The change is according to the Government about improving supermarket competition. When it was introduced Chris Bishop said that the bill was to “promote supermarket competition and to improve the application process so it’s more efficient for all fast-track projects”.
The supermarket competition bit is achieved by including the words “will promote competition in the grocery industry” into the list of matters the relevant Minister has to consider when deciding whether or not to consider a referral application for a proposed project.
This is one clause in a 62 clause bill.
The rest of the bill is said to be to make the system more “efficient”. This is achieved mainly by reducing the time taken to complete an application.
And the bill will make it cheaper for applicants. Those poor resource strapped applicants whicn in some cases include donors to the Government Parties clearly need the help.
It is clear from the briefing papers that the changes were drafted after the Government had a quiet chat to the applicants themselves and talked to the lawyers who must be making lots of money shepherding these applications through the process. And then followed their wishes.
The bill shows a further complete disdain for the Treaty of Waitangi.
The briefing to the Ministers says this:
Consultation with Te Puni Kōkiri indicated that reducing timeframes for comments and restricting either the time a panel convener may take to appoint panels or the information they may receive may run counter to the Crown’s obligations to its Treaty partners by reducing their opportunities to be involved in the process.
Efficiencies are being achieved in part by reducing time frames. For instance after some push back the original Act had a timeframe for Local Authorities to reply to applications of 20 working days. The original bill proposed a period of only ten working days which was a ridiculously short period for assessment of what can be incredibly complex applications. Although it compromised on this the Government is now attempting to push this time period back to 15 working days.

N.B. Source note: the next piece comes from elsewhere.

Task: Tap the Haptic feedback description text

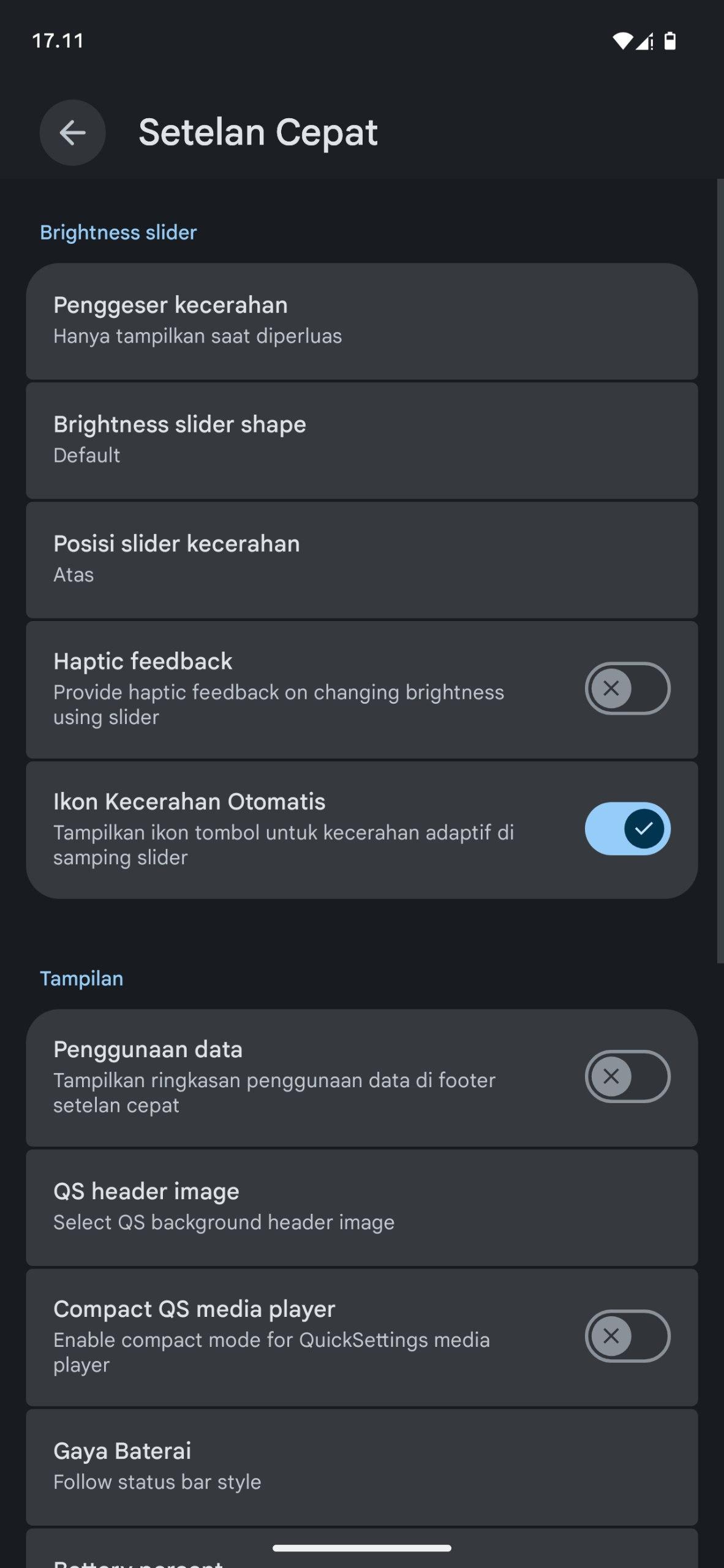Action: pyautogui.click(x=279, y=704)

There is an extraordinary new power in the Act that is not referred to in the Ministerial Briefing Papers and which is way beyond a mere tidy up of the law.

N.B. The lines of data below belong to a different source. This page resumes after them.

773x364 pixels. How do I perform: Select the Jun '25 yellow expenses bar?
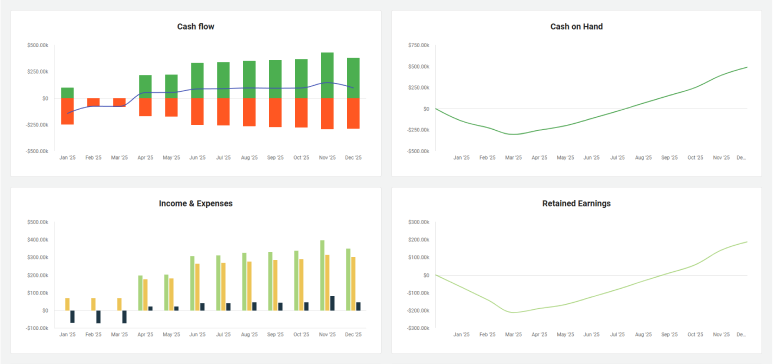[197, 287]
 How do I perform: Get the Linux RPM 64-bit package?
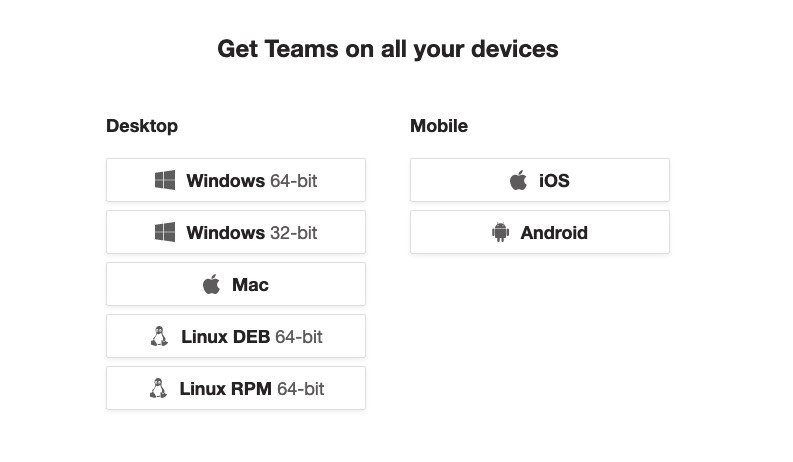click(236, 388)
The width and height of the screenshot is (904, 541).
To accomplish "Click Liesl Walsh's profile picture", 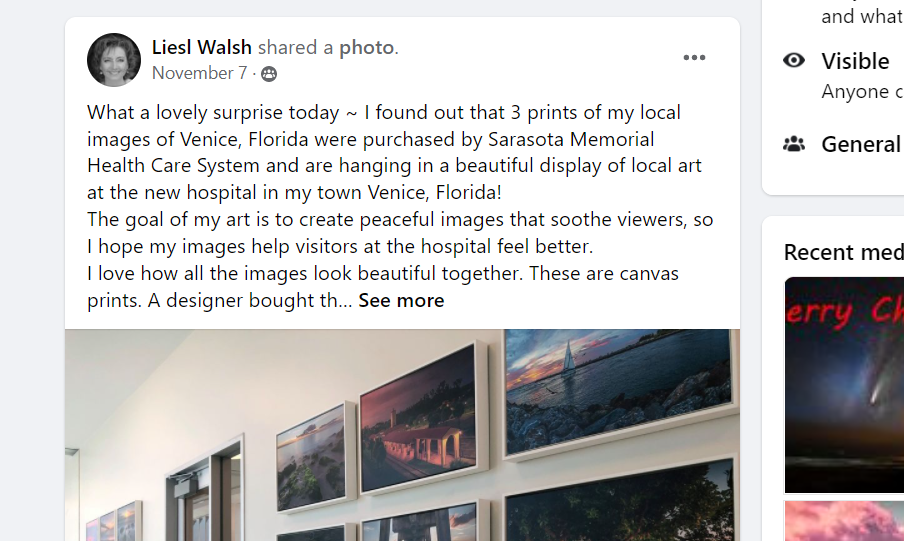I will (x=114, y=60).
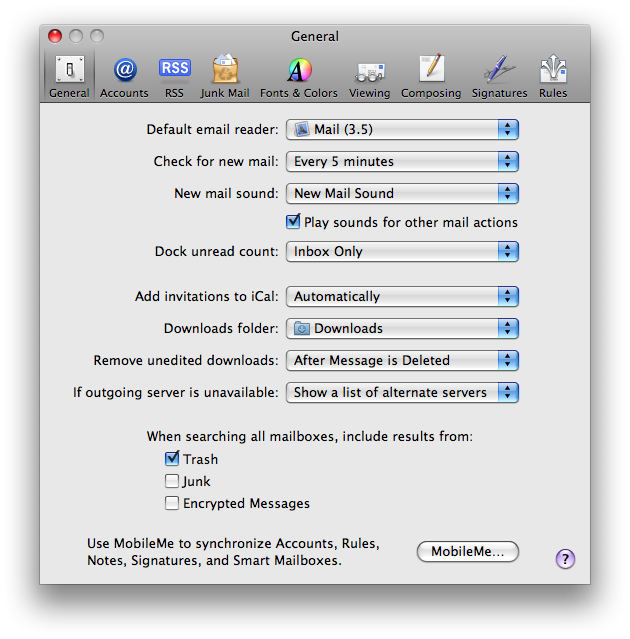Open the Rules preferences pane
630x639 pixels.
pos(552,76)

The Government is taking the opportunity to give the Minister of Infrastructure the ability to issue Government Policy Statements which set out the Government’s policies about regional and national benefits of certain types of infrastructure or development projects. The Minister does not have to consult with the public. The guardrails that apply to the preparation of National Policy Statements or Regional Policy Statements in the RMA which require extensive consultation do not apply.
This is an extraordinary power.
And to add to the list of extraordinary powers is a power for the Crown to amend schedule 2 of the Act, the schedule listing all of the Government approved projects, by order in Council.
This is because the Government lost in Court when the Tauranga Port Extension was challenged on Judicial Review. The Judge in that case rightfully said that the description in the schedule which was “extend the Sulphur Point wharf” should be not be read, as the Environmental Protection Agency had attempted to do, to mean “extend the Sulphur Point and Mount Maunganui wharves”. If this Bill is passed there will be no need for the Government to worry about pesky lawyers and iwi wanting the clear terms of the statutory description being followed. They will be able to change it.
It is hard to understand why costs for applicants should be reduced. After all these are multi million if not billion dollar projects.
Just think about Trans Tasman Resources Ltd’s application to destroy a large part of Taranaki’s seabed in the pursuit of profits. There are estimates that it could earn the company more than a billion dollars a year.
And their shareholders do not appear to be short of money. For instance shareholder Phil Brown gave National MP David Macleod $10,000 before the last election which, along with other donations totalling $168,394 Macleod then forgot to declare.
National’s largesse to its donors is extraordinary.
The Trans Tasman Resource’s bid has been rejected repeatedly. It involves a really controversial proposal to rip up large parts of the Taranaki sea bed so that it can mine minerals. As Advantage points out this has destroyed an alternative proposal for windmills which would have provided the North Island with cheap power, as opposed to providing an Australian corporation with cheap rare earth minerals.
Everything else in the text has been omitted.